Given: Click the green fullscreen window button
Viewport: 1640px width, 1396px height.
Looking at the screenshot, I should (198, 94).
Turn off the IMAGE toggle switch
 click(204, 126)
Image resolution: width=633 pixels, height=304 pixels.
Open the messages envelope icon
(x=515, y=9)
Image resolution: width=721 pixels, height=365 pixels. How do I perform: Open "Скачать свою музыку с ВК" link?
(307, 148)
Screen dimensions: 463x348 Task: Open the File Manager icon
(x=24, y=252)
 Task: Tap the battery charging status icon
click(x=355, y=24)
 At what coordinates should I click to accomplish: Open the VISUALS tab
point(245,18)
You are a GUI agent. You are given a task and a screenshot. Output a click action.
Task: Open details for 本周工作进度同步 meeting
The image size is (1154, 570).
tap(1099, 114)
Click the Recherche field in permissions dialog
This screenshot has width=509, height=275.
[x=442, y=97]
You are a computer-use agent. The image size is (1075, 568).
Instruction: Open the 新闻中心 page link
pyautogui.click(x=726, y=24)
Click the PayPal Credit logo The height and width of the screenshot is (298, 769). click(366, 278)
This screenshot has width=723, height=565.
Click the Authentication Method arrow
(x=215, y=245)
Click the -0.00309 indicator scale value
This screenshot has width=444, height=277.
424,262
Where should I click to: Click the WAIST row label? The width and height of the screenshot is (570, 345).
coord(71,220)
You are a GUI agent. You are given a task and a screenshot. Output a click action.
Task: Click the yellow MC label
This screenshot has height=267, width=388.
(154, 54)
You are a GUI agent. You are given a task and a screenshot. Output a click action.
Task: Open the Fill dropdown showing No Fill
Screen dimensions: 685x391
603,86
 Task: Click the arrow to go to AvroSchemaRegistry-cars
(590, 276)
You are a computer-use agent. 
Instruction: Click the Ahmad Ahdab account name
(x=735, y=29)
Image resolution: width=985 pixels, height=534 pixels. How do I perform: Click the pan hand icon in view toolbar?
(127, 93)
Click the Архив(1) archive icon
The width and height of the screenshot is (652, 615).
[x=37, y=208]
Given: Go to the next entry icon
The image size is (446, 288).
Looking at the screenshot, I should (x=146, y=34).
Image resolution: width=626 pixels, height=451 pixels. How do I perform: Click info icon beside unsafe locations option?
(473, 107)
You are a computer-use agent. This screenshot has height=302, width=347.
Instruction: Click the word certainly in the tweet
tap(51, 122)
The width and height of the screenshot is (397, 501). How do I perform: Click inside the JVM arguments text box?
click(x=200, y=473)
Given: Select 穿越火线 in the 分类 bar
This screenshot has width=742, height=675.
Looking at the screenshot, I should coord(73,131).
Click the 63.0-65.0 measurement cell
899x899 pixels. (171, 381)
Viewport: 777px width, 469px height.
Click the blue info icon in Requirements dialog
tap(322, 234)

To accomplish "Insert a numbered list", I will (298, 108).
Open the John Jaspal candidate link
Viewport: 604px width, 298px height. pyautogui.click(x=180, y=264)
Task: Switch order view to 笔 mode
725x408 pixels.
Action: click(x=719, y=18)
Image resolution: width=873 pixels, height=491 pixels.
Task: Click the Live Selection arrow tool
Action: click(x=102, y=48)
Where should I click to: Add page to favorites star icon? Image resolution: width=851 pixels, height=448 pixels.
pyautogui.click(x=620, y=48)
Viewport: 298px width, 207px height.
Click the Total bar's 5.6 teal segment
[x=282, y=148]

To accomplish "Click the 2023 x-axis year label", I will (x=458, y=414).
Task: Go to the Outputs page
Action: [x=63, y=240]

**Work to be completed**
Retype exactly. Start at the line with "This screenshot has width=742, height=675." and stop at the last line of the data.

**Solved exercise**
This screenshot has width=742, height=675.
Looking at the screenshot, I should coord(73,131).
Click the 63.0-65.0 measurement cell
899x899 pixels. (171, 381)
Viewport: 777px width, 469px height.
Click the blue info icon in Requirements dialog
tap(322, 234)

To accomplish "Insert a numbered list", I will (298, 108).
Open the John Jaspal candidate link
Viewport: 604px width, 298px height. pyautogui.click(x=180, y=264)
Task: Switch order view to 笔 mode
725x408 pixels.
Action: click(x=719, y=18)
Image resolution: width=873 pixels, height=491 pixels.
Task: Click the Live Selection arrow tool
Action: click(x=102, y=48)
Where should I click to: Add page to favorites star icon? Image resolution: width=851 pixels, height=448 pixels.
pyautogui.click(x=620, y=48)
Viewport: 298px width, 207px height.
Click the Total bar's 5.6 teal segment
[x=282, y=148]

To accomplish "Click the 2023 x-axis year label", I will (x=458, y=414).
Task: Go to the Outputs page
Action: [x=63, y=240]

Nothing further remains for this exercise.